Queenstown’s Jana Macpherson’s in little doubt the private healthcare system has saved her husband’s life — or at least, given him more time with his family.
A year ago her husband Hamish, 49, Liquorland Five Mile’s manager and a wedding celebrant, had a melanoma lump in his neck removed.
But on January 1 this year, his health started to nosedive.
Constantly tired, feeling generally unwell and continually burping, Hamish says his stomach was bigger, despite having stopped drinking alcohol.
Then, in February, during a routine scan in Queenstown, doctors ‘‘quick-smart said, ‘we need to send you to Christchurch’’’.
The father of two says on February 24 he received a letter informing him the cancer had metastasised and was now in his liver and stomach, and he needed to see an oncologist.
The letter, Jana says, “wasn’t pretty reading”.
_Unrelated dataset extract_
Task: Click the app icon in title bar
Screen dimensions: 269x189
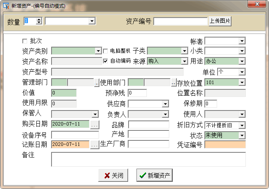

On February 27, Dunedin Hospital’s Ear, Nose and Throat department said it was no longer their department, but he’d have an appointment with an oncologist in ‘‘one to two weeks’’.
‘‘That proved to be seriously incorrect.’’
Jana, a food blogger, called the oncology department a week later, conscious the family needed to move quickly, to be told the wait time at Dunedin Hospital was five-to-seven weeks.
Friends then encouraged the couple to go private — after which a subsequent scan showed the cancer was also in his brain.
‘‘If we’d waited on the public system, we would have been waiting till about 10 days ago,’’ she says.
Hamish: ‘‘I don’t think I would have been around at that point.’’
Last month, he spent 19 days in Lakes District Hospital — for the first 10, he says, ‘‘I was on the way out’’.
Guardian angel: Hunter Macpherson, 8, keeps watch over his dad, Hamish, during a recent 19-day stay at Lakes District Hospital
However, after trying an unfunded medication — with a 35% chance of success — the improvement was almost immediate.
Nine days later, he says, ‘‘I was on the way out the door, not in a box, but walking out of my own accord’’.
He’s dubbed the meds — Dabrafenib and Trametinib — ‘‘magic pills, because they’re unpronounceable”.
They cost $5500 a month and are killing the cancer cells.
He’ll stay on them for the next four-to-eight months, after which it’ll cost $50,000 for a double dose of immunotherapy, provided he’s well enough, one dose of which isn’t funded.
Despite the horror of the past few months, they consider themselves lucky.
A Givealittle page — bit.ly/3AN7mPf — has so far raised over $132,000 of the family’s $210,000 goal.
They’re blown away by the support from the community, and strangers, who’ve even dropped off toys for their children Hunter, 8, and River, 6.
Along with medical treatment, the money will also help with their mortgage and bills.
‘‘We’re in a position where we’ve been able to have friends fundraising for us, which is amazing, but there are other people that honestly will be dying without this medication,’’ Jana says.
“This medication has saved Hamish’s life, or at least given him more time to live, and spend time with us.”
Hamish: “For it to make such a remarkable difference – to be bed-ridden, [then to] sit up and go to the toilet by myself, for me, it was quite a liberating change.”
Hamish is now looking for ward to a sense of normality, and hoping to return to work ‘‘in some capacity’’ when he can.
‘‘I realise it’s quite challenging to reset your dial … if I get tired I’ve got to stop and go to bed, that’s a different mentality for me to comprehend.
‘‘But if I’m going to win, that’s what I’ve got to do.’’
And, if his health continues to improve, he wants to fight to get the ‘‘magic pills’ even partially-funded, to help others who find themselves in a similar position.